Bloomberg reported.“It shows that any critically important object of transport, energy, or utilities infrastructure is under threat irrespective of where it is located or by whom it is managed,” he said.
Officials from both the West and Russia are investigating the blasts to the crucial pipelines that occurred on Sept. 26. Russian officials have blamed unfriendly countries for the explosions, while the United States and its allies have suggested Russia may have been behind the incident.
Ukrainian presidential adviser Mykhaylo Podolyak, meanwhile,
has said that the leak is “nothing more than a terrorist attack planned by Russia and an act of aggression toward the EU,” and claimed that Russia wants to “destabilize the economic situation in Europe and cause pre-winter panic.”
Putin on Wednesday blamed the damage to the pipelines on U.S., Ukrainian, and Polish sabotage, and claimed that those nations had benefited from the explosions, which caused major gas leaks.
Officials in NATO and the European Union have stressed the need to secure energy infrastructure in their countries following the leaks in the pipelines, which came in the wake of Western sanctions against Russia over its war in Ukraine.
Polish Pipeline Leak
On Wednesday, Polish operator PERN said it had detected a leak in a pipeline that carries energy supplies from Russia to Europe, including Germany, Poland, Belarus, Hungary, Slovakia, the Czech Republic, and Austria.The Druzhba oil pipeline is located just over 40 miles from the Polish city of Plock.
“At the moment, the causes of the incident are unknown – pumping on the damaged line was immediately switched off.

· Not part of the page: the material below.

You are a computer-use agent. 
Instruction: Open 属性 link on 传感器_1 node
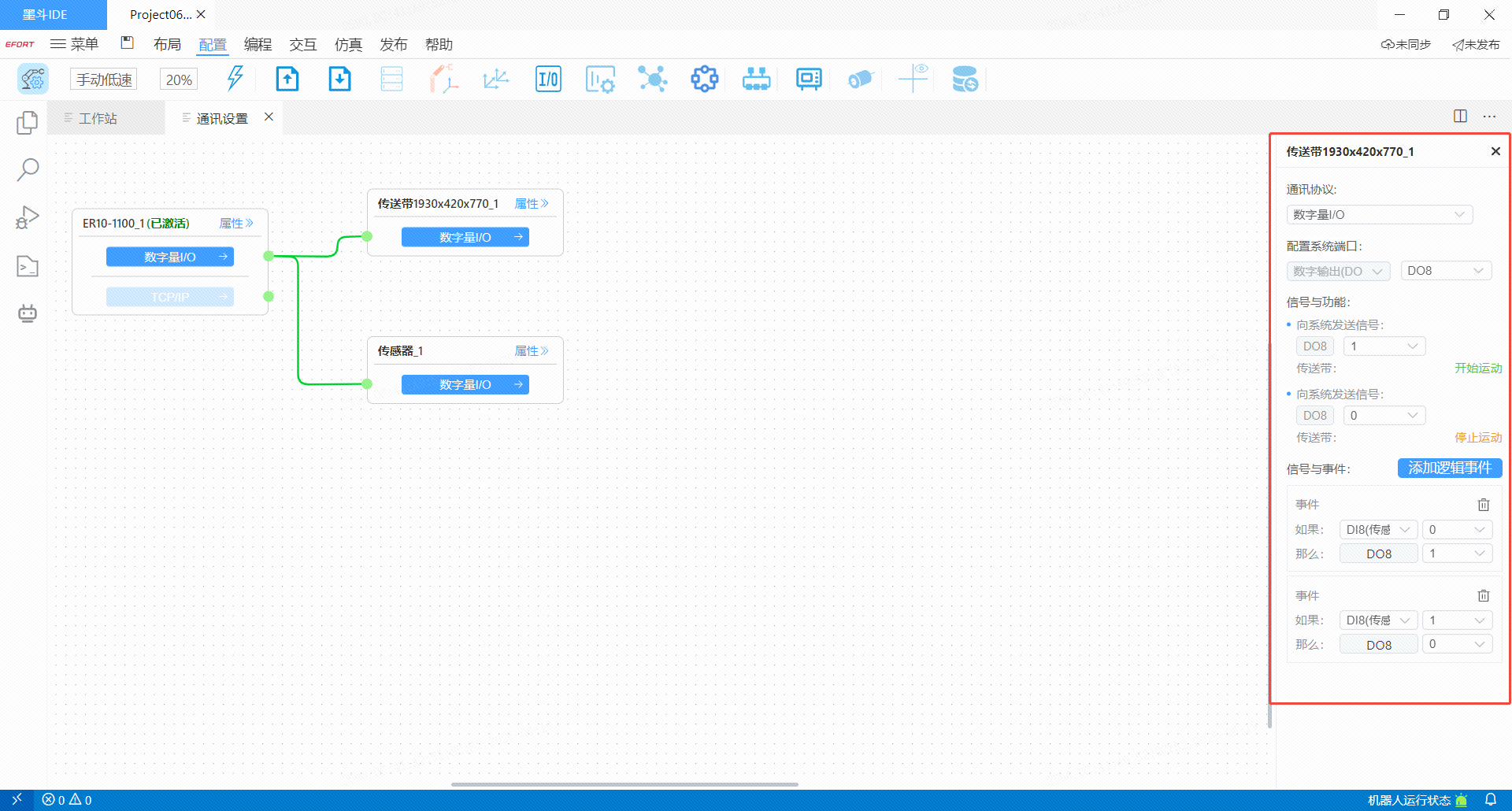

Pumping through the other line remains undisturbed,” the company said in a
statement.
However, Mateusz Berger, the Polish government’s representative for Strategic Energy Infrastructure
told Reuters that there were no grounds to believe the leak was caused by an act of sabotage and that it was likely accidental.
“Here we can talk about accidental damage,” Berger said. “We are living in turbulent times, different connotations are possible, but at this stage we have no grounds at all to believe that,” he added.
Earlier this month, German officials branded cuts to cables essential to the rail network in the northern part of the country an
act of sabotage, but stopped short of blaming Russia.
Meanwhile, Putin has
suggested that Russia redirect supplies that were meant to run through the damaged Nord Stream pipelines to the Black Sea, thereby establishing a gas hub in Turkey. Turkish President Recep Tayyip Erdogan has repeatedly sought to play the role of mediator in the Russia–Ukraine conflict.
The Russian president has also touted using one intact part of Nord Stream 2 to supply the EU, although European officials have been quick to rebuff that idea as relations between the Kremlin and the West continue to worsen.